Relentless Parenting

By Brian and Angela Haynes

As parents, we have learned the importance of tireless compassion. When our children were younger, they went to school every day wearing a backpack. No matter how much goodness we packed in that backpack as we sent them off to school in the morning, the backpack returned home with entirely different contents. Every teacher and coach they encountered during the day filled the backpack with assignments and expectations, adding a level of stress to their young lives that was not always healthy.

Other students sometimes added emotional “content” to the backpacks weighing our children down. A mean word, rolled eyes, or other discouraging experiences often filled the backpacks by the time they returned home. Some days we could see the discouragement written plainly on their faces. Other days it was not as clear, but over time their backpacks got heavier and heavier until one day they could not bear the weight. They needed someone to help them unload the bags—physically, emotionally, spiritually, or all the above. We found that compassion is the tool necessary to lighten the load. Compassion is a gift. Have you ever heard anyone say that they were shown too much compassion as a child?

The idea of offering your child kindheartedness may seem elementary and natural to you but for many, it is not. Why would you as a parent work hard to offer tireless compassion? We are experiencing four strong reasons:

1. Compassion grants us influence and the right to be heard. Lack of compassion, especially in moments of need, builds invisible, emotional walls between parents and teenagers that will be instantly felt when your influence is most necessary. Things begin to change when a child becomes an adolescent. When our children are young we are able to lead them with our positional authority. Though it is not good or even healthy to lead them only by positional authority, it is possible until they start thinking for themselves. Clearly, children need compassion and heart connection for emotional health and spiritual growth, and it would be terrible to mistakenly undermine that truth here.

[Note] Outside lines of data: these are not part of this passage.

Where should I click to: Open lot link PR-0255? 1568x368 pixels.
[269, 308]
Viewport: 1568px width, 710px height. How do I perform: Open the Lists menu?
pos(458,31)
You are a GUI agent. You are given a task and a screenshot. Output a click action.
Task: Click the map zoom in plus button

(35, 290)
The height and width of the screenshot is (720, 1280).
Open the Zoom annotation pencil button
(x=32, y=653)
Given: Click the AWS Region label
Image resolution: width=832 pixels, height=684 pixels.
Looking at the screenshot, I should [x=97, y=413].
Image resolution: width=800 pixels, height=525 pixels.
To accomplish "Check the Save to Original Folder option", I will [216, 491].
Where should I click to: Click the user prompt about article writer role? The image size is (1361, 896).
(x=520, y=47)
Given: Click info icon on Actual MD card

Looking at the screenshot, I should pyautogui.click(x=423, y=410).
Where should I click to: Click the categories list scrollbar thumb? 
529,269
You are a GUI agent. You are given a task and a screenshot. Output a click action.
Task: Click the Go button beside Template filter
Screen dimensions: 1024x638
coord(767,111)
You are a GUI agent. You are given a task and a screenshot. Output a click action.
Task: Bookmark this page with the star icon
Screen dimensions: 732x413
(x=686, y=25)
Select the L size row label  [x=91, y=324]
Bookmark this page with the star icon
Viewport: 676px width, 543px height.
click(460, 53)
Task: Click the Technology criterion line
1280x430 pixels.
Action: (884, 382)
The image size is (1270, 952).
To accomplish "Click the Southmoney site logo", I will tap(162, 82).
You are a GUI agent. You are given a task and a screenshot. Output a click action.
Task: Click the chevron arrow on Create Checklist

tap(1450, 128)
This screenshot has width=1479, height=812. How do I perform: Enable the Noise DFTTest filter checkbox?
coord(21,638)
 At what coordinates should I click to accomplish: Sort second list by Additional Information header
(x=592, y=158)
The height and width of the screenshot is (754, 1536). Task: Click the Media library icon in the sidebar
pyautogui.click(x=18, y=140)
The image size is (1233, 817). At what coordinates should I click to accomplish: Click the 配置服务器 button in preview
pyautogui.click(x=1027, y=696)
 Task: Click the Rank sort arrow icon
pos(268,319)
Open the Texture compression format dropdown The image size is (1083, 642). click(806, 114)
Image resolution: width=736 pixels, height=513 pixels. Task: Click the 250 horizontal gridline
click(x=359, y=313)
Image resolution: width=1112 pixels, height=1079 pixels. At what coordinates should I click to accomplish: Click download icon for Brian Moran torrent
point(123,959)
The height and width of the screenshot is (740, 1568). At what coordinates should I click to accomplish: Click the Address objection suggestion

While it is right for our children to obey their parents, by the time they are teenagers, typically, positional authority is not enough to give a parent real influence in the life of a teen. Influence no longer comes just because you are “the mom” or “the dad.” Influence is earned in the life of a teenager. One way that influence is earned is through regular deposits of compassion. It is true in your life, too. Think about it. Who are you most likely to bear your soul with or seek advice from? It is likely someone who has a track record of showing you understanding. Your teenager is the same way. If you want influence, offer compassion.

2. Compassion paints a proper picture of God’s love for our children. Psalm 103:13 explains that a father’s practice of showing compassion to his children is an example of the Lord’s compassion toward those who fear Him. Parents who demonstrate tireless compassion help teenagers develop a believable picture of their perfect Father’s sense of compassion for them. And when we lack compassion we skew the picture. We are glad He is a perfect Father.

3. Compassion connects hearts. We have been in family ministry long enough to observe a pattern in family life during the teenage years. Often, we see strained or shallow relationships between parents and teens. Angry feelings among teenagers and their parents are prevalent—breeding contempt. We have heard parents, on so many occasions, heartbreakingly “hating” their teenagers aloud because of relational turmoil and the associated emotional inconvenience. A wise parent cultivates a loving relationship with their teenagers by using authentic and consistent compassion as the glue that connects hearts.

4. Compassionate parents disciple compassionate teenagers. When a child experiences compassion at home, he or she grows into a teenager that understands how to offer compassion in the world. We are not perfect parents at all, but one piece of constant feedback we get about every one of our children is that they are compassionate toward others. It is interesting, because they each have completely different personalities. One is a warrior. One is a peacemaker. One is the life of the party. How is it that they all exhibit recognizable compassion? We think it has a lot to do with the demonstration of tireless compassion at home.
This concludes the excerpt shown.